* **Exercise objective**: Count the lines in the rows below that contain the string "code", with case significant, and reply with only that number.

* **Dataset**:
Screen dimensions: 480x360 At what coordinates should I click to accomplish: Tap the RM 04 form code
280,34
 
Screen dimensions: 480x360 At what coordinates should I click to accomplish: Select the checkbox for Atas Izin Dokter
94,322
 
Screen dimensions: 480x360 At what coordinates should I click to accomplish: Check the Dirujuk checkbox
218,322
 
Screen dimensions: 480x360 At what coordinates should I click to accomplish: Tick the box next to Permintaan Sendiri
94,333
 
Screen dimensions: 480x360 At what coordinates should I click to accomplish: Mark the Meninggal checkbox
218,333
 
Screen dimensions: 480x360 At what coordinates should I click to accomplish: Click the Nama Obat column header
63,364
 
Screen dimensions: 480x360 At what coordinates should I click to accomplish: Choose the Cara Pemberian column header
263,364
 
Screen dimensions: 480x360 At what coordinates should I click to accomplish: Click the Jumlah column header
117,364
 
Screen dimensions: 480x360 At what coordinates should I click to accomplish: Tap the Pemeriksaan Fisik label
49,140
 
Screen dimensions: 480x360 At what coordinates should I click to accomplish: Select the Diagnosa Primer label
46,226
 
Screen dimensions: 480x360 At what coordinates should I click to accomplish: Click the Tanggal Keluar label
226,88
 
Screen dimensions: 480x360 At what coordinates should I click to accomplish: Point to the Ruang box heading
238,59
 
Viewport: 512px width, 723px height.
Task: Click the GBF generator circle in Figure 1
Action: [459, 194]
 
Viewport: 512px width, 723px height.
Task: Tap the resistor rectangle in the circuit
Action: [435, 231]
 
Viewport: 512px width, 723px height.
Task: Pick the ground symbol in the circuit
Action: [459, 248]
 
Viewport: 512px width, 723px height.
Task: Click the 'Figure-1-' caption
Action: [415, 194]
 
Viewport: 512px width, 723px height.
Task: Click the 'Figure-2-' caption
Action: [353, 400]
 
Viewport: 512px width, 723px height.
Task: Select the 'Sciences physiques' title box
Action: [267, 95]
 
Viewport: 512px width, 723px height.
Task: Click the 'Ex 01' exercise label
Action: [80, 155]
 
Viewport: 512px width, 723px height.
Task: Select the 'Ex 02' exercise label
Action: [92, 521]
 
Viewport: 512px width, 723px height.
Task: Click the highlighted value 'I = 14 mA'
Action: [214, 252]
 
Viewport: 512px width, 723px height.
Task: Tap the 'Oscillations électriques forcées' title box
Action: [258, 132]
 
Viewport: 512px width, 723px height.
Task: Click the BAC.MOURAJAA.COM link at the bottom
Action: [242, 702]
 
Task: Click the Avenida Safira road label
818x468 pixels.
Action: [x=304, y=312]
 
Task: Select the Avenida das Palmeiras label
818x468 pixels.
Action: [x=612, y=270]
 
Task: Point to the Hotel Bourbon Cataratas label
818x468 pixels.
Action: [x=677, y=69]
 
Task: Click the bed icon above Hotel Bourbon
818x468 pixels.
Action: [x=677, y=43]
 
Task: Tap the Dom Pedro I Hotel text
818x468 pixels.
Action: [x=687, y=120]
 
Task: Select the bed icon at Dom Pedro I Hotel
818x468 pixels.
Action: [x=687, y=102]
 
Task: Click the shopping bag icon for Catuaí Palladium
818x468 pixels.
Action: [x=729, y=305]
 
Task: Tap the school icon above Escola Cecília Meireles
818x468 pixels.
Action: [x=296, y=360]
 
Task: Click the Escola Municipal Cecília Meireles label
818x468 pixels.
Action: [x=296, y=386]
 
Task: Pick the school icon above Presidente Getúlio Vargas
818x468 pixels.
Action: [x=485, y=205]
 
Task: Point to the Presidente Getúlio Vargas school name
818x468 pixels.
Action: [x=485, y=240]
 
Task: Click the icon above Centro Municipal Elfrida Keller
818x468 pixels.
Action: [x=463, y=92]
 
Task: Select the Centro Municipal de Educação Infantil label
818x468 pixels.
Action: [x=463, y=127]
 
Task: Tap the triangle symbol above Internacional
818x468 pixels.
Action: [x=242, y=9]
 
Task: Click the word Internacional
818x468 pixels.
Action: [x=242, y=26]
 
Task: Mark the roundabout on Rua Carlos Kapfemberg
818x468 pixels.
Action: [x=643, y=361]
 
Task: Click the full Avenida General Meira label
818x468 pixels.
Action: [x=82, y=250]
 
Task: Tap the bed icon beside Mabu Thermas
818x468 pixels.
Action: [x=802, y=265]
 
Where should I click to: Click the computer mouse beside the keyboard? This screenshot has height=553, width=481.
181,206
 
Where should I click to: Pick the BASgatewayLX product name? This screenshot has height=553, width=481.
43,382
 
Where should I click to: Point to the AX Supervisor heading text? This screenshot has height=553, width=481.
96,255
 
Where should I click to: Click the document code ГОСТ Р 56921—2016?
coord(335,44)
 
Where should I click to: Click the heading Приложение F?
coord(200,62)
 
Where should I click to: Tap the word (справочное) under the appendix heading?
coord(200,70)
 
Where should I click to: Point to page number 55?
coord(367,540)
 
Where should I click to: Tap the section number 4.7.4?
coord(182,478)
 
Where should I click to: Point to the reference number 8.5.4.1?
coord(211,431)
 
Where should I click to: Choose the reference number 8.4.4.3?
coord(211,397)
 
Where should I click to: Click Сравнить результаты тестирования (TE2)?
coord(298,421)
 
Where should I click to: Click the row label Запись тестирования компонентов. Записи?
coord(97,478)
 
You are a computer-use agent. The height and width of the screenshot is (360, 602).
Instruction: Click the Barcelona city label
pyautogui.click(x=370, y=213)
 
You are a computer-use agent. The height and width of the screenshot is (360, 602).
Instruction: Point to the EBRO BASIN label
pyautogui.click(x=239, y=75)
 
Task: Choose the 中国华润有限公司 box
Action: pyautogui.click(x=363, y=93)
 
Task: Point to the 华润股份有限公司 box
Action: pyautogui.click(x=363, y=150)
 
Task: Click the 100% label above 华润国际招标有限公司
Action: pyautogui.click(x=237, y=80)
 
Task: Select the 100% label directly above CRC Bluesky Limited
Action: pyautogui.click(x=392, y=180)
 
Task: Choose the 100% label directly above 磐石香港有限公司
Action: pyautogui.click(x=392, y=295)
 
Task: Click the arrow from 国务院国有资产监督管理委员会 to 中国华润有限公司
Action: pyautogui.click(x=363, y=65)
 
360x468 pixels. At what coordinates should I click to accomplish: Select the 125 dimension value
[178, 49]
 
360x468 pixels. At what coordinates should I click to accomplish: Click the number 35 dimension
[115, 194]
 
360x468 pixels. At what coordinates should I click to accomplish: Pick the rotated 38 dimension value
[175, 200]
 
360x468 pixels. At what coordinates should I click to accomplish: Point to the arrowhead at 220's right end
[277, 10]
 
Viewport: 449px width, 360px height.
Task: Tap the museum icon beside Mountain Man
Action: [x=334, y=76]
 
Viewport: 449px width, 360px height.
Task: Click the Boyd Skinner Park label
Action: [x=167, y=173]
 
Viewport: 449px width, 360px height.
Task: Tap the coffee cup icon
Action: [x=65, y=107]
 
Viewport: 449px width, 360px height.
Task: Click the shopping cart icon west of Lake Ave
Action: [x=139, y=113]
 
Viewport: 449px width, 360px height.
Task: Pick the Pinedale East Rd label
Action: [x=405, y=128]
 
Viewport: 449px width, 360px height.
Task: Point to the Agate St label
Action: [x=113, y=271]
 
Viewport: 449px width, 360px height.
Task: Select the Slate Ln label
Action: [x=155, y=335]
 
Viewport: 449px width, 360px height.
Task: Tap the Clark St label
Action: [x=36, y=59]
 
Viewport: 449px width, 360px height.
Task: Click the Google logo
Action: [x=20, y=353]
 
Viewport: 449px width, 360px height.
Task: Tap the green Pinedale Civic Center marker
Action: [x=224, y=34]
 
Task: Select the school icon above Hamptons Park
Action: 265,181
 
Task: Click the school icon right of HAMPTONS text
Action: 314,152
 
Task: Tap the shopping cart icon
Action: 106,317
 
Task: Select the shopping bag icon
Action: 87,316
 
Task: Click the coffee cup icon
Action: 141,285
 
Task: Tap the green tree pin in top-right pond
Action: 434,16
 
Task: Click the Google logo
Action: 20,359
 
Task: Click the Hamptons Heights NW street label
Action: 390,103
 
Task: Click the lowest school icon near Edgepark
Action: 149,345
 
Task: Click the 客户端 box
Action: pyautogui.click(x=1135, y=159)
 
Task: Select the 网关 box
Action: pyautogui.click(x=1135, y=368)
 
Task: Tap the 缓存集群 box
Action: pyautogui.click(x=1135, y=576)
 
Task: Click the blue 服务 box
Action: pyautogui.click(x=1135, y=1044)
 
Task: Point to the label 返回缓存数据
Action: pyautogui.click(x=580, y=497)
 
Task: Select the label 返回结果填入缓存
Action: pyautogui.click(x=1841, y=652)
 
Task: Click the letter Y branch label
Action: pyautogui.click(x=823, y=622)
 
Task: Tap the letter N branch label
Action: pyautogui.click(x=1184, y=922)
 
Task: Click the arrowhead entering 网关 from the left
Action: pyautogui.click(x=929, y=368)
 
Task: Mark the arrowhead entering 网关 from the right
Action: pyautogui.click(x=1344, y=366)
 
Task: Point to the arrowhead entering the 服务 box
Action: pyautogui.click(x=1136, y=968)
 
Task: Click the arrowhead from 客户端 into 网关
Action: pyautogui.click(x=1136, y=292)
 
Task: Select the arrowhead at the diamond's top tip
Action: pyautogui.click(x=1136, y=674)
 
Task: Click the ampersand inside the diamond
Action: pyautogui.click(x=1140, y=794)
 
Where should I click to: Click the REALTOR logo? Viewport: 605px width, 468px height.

* **Exercise solution**: 2